The synthetic benchmark (make bench) indexes fixtures in bench-fixtures/ and verifies correctness against known-answer tasks. The real-repo benchmark (make bench-real) measures token savings against an actual open-source project (current results: 404x avg savings over naive grep+cat on the just crate, 123 source files, 577KB). The embedding benchmark (make bench-embed) tests semantic search correctness and token savings using an API embedder (e.g. Ollama with nomic-embed-text). Configure via SIFT_EMBED_BACKEND=api SIFT_EMBED_API_URL=http://localhost:11434/v1/embeddings.

Clippy config is in clippy.toml.
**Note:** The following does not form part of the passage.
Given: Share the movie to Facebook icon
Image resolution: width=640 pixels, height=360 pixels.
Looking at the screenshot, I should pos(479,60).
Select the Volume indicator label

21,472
Complexity analysis requires arborist-cli:

cargo install arborist-cli

Architecture

sift index  →  tree-sitter parses files  →  extracts symbols, calls, imports
                   └─ --embed  →  candle/API  →  computes symbol embeddings
                                           →  serializes to bincode index (.sift/index.bin)
sift query  →  loads index  →  structural or semantic queries  →  JSON output
                   └─ --embed  →  candle/API  →  embeds query for semantic search
sift skill  →  prints LLM tool definition

Roadmap

Completed

  • Structural index (tree-sitter: symbols, calls, imports)
  • CLI commands: index, query, skill
  • Language support: Rust, Python, JS/TS, Go, C, C++, Java, Ruby, Zig
  • Import and method call capture
  • Caller name resolution (span-based)
  • Unit tests across parser, index, query, event filtering, and mtime collection
  • Cyclomatic/cognitive complexity checking (clippy + arborist, threshold 15)
  • Semantic embedding layer — candle (local) + API fallback, computed during sift index --embed, queried via sift query --embed "semantic ..."
  • Language support: 12 languages via tree-sitter (Rust, Python, JS/TS/TSX, Go, C, C++, Java, Ruby, Zig, Bash)
  • Cross-file import resolution — each import links to the defining symbol's file/line/kind
  • Agentic benchmark harness (make bench) — 25 correctness tasks across 2 synthetic codebases
  • Embedding benchmark harness (make bench-embed) — 20 semantic search tasks, requires API embedder
  • API key optional for embedding (works with Ollama, local LLMs, etc.)
  • Doc comment extraction — captures ///, /** */, #, // doc comments preceding definitions; included in JSON output and embedding text for better semantic search
  • Binary index format (bincode) — serializes to .sift/index.bin, faster load/save than JSON for large codebases
  • Incremental re-index — file mtimes tracked, re-parses only changed files
  • Auto-re-index on stale query — transparent rebuild when source files change
  • sift watch daemon — filesystem watcher for continuous auto-re-index

Next

  • implements by trait name — currently implements <name> finds impl blocks by type name, not trait name. Need a second impl pattern that captures the trait being implemented.
  • sift query streaming — for very large result sets, support pagination or streaming JSON output.
  • Per-language indexing performance — measure parse rates per language on large real-world repos, identify slow grammars.
  • Better semantic embeddings for code — currently embeds symbol name + kind + doc text; consider code-specific models (e.g. starcoder2) or including function signature for richer context.